*Study questions*
A - Decide whether each statement below agrees with the cardiometabolic risk abstract: (i) the cohort data came from Adelaide, South Australia, over three waves of follow-up from 2000 to 2010; (ii) local-area exposures were defined using 800m road-network buffers; (iii) fast-food availability was taken from self-reported survey data. For each statement, answer yes or no and quote the deciding words from the abstract.
B - Carry on the cardiometabolic risk abstract, beginning after its final sentence.

*Exercise text*
..............................
Background: Efforts to reduce cardiometabolic disease often target individual-level risk factors. However, individual dietary behaviour and body mass index (BMI) may be influenced by the geographic patterning of food sources and local-area norms. Norms figure prominently in socio-behavioural theories yet spatial variations in norms have rarely been investigated in predicting individual health outcomes. This study assessed the contributions of fast-food availability and local-area norms for dietary behaviour and BMI to 10-year change in cardiometabolic risk.
Methods: Cardiometabolic risk, expressed using a validated continuous clinical index, was calculated using data from a population-based biomedical cohort in Adelaide, South Australia over three waves of follow up, 2000-2010. Local-area exposures were defined for participants (n=2228) using 1600m road-network buffers. Local-area norms (proportion residents with BMI ≥25 kg/m2 or not meeting fruit intake of ≥2 serves/day) were aggregated from individual-level self-reported data from a state-wide surveillance system, pooled across 2006-2010 for the study area. Fast-food availability (count of outlets) was extracted from a retail database. Separate multilevel models each featuring one local-area norm with fast-food availability as predictors of 10-year change in cardiometabolic risk were adjusted for area-level socioeconomic status and individual-level covariates.
..............................
*Dataset*
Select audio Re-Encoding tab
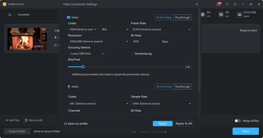Image resolution: width=263 pixels, height=138 pixels. [x=164, y=87]
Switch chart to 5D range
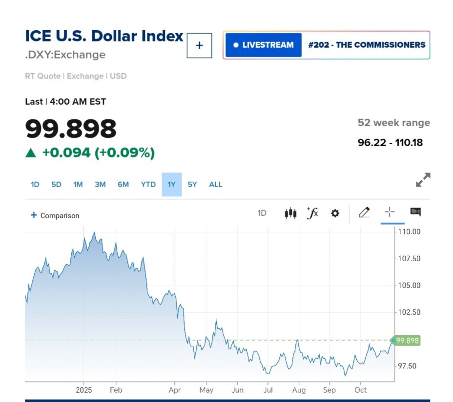Screen dimensions: 453x402 [57, 184]
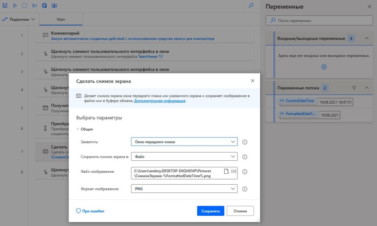
Task: Add input or output variable plus icon
Action: coord(324,67)
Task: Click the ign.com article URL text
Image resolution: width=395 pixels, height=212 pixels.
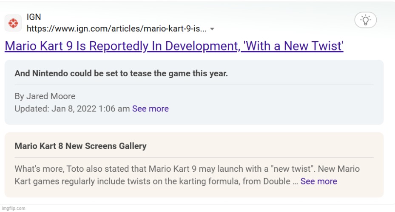Action: pyautogui.click(x=117, y=29)
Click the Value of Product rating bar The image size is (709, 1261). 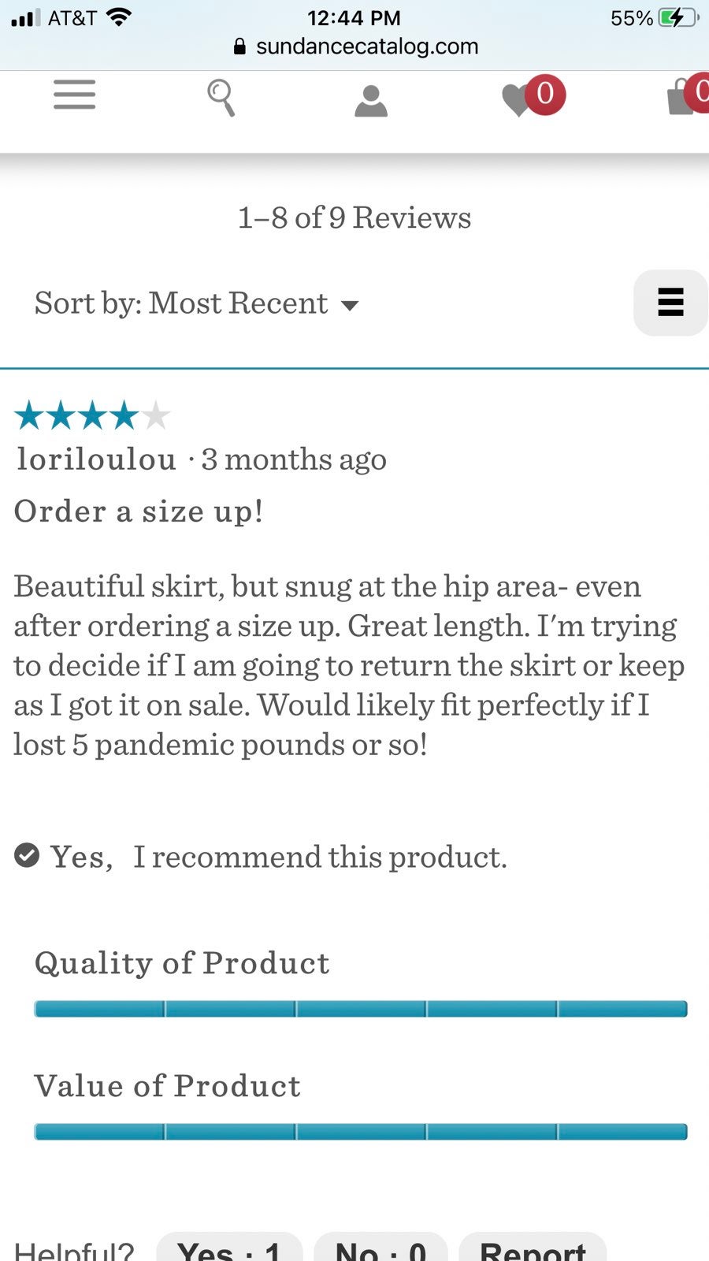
..............................
*Results by task*
A -
(i) Yes: "a population-based biomedical cohort in Adelaide, South Australia over three waves of follow up, 2000-2010"
(ii) No: "using 1600m road-network buffers"
(iii) No: "Fast-food availability (count of outlets) was extracted from a retail database."

B -
Results: In separate models including fast-food availability, greater local-area proportion of residents with BMI ≥25 kg/m2 or not meeting fruit intake of ≥2 serves/day predicted worsening cardiometabolic risk across 10-years of follow up. Fast-food availability was not related to cardiometabolic risk. There was no evidence of interaction effects between local-area exposures.
Conclusions: Local-area norms (prevalence of unhealthful BMI and fruit consumption) reflect compositional population characteristics. Fast-food availability reflects built environmental context. In this study, only compositional norms, not fast-food context, predicted 10-year worsening of cardiometabolic risk. The implication of this longitudinal investigation is that the targeting of compositional norms might be more important than the targeting of fast-food context.